Restate word for word the lines of the entries below, starting with the line that holds "[Mundos Infinitos Brasil] (615, 35)" and ending with the line that holds "Phone (836, 2145)", and no others.

┄┄┄┄┄┄

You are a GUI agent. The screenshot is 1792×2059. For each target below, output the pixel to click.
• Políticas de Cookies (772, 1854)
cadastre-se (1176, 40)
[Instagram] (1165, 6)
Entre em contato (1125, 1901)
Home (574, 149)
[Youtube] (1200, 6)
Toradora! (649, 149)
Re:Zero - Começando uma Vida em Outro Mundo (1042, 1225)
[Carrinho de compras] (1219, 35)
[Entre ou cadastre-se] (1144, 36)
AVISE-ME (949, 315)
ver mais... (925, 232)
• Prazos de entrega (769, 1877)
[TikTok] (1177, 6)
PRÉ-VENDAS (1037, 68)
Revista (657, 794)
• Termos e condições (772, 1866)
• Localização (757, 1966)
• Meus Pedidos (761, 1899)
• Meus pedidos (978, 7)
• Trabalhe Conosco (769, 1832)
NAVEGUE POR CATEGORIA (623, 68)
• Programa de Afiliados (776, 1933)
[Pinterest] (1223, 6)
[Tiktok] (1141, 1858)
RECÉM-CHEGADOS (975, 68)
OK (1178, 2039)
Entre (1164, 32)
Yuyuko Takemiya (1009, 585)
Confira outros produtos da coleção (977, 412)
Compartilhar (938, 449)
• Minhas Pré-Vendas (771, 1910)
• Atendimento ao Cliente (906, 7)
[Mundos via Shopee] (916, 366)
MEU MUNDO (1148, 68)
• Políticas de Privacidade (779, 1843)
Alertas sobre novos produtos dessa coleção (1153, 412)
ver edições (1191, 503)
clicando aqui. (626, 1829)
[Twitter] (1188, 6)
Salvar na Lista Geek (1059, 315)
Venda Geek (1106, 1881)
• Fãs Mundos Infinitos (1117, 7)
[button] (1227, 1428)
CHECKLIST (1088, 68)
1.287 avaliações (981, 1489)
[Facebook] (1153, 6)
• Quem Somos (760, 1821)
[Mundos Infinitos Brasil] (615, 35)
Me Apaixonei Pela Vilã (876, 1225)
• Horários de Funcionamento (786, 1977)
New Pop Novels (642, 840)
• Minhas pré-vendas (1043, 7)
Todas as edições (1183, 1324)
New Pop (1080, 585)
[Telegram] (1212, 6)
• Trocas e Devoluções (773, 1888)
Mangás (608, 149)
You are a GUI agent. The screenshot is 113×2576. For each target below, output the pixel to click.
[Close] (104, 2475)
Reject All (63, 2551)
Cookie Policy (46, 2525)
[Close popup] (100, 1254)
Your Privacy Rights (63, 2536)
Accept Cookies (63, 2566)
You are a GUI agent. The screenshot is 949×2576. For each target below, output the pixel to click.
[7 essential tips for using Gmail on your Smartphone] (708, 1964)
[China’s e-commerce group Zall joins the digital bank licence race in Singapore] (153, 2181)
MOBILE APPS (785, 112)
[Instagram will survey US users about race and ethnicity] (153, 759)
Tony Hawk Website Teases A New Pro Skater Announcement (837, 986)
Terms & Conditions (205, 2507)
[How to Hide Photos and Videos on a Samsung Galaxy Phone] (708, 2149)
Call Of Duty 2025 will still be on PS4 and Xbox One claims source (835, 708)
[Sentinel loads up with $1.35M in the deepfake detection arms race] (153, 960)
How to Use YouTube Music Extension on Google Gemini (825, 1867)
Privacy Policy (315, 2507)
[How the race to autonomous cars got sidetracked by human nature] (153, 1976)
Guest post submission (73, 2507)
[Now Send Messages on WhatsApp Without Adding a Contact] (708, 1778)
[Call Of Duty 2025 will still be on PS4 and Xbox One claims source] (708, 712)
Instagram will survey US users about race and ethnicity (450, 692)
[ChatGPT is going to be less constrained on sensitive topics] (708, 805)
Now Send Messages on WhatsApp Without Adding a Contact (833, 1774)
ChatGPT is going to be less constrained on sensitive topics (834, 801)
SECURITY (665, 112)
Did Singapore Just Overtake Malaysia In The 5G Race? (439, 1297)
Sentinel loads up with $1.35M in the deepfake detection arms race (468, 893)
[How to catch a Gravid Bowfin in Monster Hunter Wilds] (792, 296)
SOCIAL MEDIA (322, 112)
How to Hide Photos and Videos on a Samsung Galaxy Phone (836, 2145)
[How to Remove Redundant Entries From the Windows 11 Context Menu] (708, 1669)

┄┄┄┄┄┄

→ **RESULT FOR THIS TASK**
[Mundos Infinitos Brasil] (615, 35)
Me Apaixonei Pela Vilã (876, 1225)
• Horários de Funcionamento (786, 1977)
New Pop Novels (642, 840)
• Minhas pré-vendas (1043, 7)
Todas as edições (1183, 1324)
New Pop (1080, 585)
[Telegram] (1212, 6)
• Trocas e Devoluções (773, 1888)
Mangás (608, 149)
You are a GUI agent. The screenshot is 113×2576. For each target below, output the pixel to click.
[Close] (104, 2475)
Reject All (63, 2551)
Cookie Policy (46, 2525)
[Close popup] (100, 1254)
Your Privacy Rights (63, 2536)
Accept Cookies (63, 2566)
You are a GUI agent. The screenshot is 949×2576. For each target below, output the pixel to click.
[7 essential tips for using Gmail on your Smartphone] (708, 1964)
[China’s e-commerce group Zall joins the digital bank licence race in Singapore] (153, 2181)
MOBILE APPS (785, 112)
[Instagram will survey US users about race and ethnicity] (153, 759)
Tony Hawk Website Teases A New Pro Skater Announcement (837, 986)
Terms & Conditions (205, 2507)
[How to Hide Photos and Videos on a Samsung Galaxy Phone] (708, 2149)
Call Of Duty 2025 will still be on PS4 and Xbox One claims source (835, 708)
[Sentinel loads up with $1.35M in the deepfake detection arms race] (153, 960)
How to Use YouTube Music Extension on Google Gemini (825, 1867)
Privacy Policy (315, 2507)
[How the race to autonomous cars got sidetracked by human nature] (153, 1976)
Guest post submission (73, 2507)
[Now Send Messages on WhatsApp Without Adding a Contact] (708, 1778)
[Call Of Duty 2025 will still be on PS4 and Xbox One claims source] (708, 712)
Instagram will survey US users about race and ethnicity (450, 692)
[ChatGPT is going to be less constrained on sensitive topics] (708, 805)
Now Send Messages on WhatsApp Without Adding a Contact (833, 1774)
ChatGPT is going to be less constrained on sensitive topics (834, 801)
SECURITY (665, 112)
Did Singapore Just Overtake Malaysia In The 5G Race? (439, 1297)
Sentinel loads up with $1.35M in the deepfake detection arms race (468, 893)
[How to catch a Gravid Bowfin in Monster Hunter Wilds] (792, 296)
SOCIAL MEDIA (322, 112)
How to Hide Photos and Videos on a Samsung Galaxy Phone (836, 2145)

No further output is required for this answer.